### [What is expected]
Return the lines of the data below in which the string "submenu" occurs.

Saved entries:
---
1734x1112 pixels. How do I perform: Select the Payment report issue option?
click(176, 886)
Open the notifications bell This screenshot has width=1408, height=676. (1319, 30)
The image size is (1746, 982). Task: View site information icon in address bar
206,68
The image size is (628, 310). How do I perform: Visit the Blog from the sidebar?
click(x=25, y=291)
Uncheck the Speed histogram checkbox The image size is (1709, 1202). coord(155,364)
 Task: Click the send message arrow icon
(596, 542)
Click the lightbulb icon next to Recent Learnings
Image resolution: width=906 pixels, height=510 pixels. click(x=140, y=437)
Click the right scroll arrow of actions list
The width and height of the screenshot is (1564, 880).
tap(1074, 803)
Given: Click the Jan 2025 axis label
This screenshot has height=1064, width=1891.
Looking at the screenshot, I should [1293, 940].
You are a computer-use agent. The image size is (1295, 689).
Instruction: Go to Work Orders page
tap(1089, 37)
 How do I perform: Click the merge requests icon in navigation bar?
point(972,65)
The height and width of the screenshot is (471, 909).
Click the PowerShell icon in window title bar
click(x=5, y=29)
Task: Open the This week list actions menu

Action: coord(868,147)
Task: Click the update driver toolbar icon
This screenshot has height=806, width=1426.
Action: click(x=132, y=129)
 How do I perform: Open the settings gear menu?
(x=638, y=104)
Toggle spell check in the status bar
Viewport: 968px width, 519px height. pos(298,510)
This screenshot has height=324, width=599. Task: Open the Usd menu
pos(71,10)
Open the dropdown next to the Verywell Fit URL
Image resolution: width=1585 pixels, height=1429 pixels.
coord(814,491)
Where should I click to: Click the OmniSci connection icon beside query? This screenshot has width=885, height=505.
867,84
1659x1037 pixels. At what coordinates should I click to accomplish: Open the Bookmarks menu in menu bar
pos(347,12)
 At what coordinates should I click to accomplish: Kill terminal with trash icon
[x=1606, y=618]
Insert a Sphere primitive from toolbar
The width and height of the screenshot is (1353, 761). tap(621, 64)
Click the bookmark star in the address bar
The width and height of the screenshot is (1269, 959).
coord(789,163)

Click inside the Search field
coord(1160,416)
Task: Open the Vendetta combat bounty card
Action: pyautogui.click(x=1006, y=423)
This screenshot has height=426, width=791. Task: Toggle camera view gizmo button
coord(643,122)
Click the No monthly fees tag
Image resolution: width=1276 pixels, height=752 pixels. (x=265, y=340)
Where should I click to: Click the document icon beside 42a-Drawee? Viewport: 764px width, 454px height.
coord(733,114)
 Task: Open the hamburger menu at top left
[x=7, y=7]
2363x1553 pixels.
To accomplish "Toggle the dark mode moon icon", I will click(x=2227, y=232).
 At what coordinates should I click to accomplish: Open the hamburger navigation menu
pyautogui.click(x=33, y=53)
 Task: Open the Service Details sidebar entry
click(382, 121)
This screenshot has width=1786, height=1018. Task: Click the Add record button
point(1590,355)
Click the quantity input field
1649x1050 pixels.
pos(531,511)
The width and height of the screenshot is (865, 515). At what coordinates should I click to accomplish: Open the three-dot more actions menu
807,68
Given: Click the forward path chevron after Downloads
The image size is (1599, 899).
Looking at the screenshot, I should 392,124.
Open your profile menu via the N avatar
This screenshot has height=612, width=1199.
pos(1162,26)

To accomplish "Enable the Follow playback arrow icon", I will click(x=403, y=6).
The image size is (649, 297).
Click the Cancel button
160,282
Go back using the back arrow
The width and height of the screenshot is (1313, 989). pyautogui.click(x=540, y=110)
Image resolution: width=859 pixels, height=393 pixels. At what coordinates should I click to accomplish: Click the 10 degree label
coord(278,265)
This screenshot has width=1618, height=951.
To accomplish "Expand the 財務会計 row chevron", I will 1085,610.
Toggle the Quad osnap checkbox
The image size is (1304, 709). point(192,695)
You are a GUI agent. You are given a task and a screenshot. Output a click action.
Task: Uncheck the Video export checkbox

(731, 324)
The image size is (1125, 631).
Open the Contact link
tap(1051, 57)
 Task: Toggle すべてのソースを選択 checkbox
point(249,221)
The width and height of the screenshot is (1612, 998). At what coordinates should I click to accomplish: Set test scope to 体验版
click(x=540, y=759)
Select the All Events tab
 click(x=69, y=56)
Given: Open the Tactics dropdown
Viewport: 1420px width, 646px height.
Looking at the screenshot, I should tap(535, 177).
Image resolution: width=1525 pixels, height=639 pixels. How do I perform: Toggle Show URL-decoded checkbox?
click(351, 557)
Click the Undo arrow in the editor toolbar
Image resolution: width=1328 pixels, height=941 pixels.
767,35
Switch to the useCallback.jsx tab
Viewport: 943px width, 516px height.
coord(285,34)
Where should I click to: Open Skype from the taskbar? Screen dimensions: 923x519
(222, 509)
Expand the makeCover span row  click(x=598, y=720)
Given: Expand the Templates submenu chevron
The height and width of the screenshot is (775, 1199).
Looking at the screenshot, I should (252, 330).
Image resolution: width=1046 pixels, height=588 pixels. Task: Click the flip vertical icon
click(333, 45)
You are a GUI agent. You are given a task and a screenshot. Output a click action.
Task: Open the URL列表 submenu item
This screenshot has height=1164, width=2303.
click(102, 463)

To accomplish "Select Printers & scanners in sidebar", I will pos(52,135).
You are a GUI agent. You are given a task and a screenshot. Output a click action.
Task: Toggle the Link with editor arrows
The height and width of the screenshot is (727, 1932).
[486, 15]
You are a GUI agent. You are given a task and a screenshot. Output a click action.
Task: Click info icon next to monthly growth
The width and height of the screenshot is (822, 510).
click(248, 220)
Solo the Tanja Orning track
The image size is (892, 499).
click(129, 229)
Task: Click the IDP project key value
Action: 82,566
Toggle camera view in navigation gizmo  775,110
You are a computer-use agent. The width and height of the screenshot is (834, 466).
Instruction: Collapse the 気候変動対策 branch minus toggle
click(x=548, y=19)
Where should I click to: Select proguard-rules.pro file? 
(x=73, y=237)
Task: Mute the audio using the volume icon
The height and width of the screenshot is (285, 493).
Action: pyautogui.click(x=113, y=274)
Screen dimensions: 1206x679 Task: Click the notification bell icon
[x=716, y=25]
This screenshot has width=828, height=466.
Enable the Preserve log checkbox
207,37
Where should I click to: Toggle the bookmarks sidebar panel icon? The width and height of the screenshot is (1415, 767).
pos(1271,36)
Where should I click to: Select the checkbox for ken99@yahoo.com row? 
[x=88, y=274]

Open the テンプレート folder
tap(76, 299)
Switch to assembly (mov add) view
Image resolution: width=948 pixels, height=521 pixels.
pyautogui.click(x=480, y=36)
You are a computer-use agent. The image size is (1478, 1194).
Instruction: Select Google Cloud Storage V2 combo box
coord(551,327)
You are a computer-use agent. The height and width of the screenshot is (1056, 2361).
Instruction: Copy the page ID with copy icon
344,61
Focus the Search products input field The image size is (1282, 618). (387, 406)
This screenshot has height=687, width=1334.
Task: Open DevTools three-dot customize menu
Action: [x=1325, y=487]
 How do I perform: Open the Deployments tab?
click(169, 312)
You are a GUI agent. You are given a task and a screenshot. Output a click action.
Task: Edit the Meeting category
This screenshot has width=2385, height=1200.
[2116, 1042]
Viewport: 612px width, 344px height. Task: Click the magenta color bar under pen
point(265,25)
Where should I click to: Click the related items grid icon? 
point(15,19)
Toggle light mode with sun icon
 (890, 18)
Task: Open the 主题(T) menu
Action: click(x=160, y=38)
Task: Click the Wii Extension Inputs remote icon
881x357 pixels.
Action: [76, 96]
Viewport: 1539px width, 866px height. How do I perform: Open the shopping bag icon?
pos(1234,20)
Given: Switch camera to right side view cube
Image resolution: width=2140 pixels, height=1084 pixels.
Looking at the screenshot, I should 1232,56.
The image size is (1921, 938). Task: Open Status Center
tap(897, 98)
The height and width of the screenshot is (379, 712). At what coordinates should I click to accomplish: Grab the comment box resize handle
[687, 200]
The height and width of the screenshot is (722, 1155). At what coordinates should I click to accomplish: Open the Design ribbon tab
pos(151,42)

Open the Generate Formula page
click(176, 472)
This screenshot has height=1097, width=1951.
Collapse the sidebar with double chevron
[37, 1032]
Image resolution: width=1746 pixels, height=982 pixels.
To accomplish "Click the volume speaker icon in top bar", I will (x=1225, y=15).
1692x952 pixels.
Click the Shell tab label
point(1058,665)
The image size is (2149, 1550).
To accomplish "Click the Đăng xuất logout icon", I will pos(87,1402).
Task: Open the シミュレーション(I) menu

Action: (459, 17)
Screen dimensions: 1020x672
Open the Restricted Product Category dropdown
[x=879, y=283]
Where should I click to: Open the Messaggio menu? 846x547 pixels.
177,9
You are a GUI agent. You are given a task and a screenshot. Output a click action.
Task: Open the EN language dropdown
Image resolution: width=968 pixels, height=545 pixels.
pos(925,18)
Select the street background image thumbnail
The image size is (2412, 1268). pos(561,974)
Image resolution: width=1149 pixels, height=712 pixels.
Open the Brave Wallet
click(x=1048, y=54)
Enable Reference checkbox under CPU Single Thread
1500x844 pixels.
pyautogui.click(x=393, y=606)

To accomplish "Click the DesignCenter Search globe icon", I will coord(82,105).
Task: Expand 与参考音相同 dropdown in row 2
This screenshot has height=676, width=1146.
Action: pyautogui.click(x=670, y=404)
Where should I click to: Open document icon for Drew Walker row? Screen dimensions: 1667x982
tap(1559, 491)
---
### [Response]
Given: Expand the Templates submenu chevron
Task: Open the URL列表 submenu item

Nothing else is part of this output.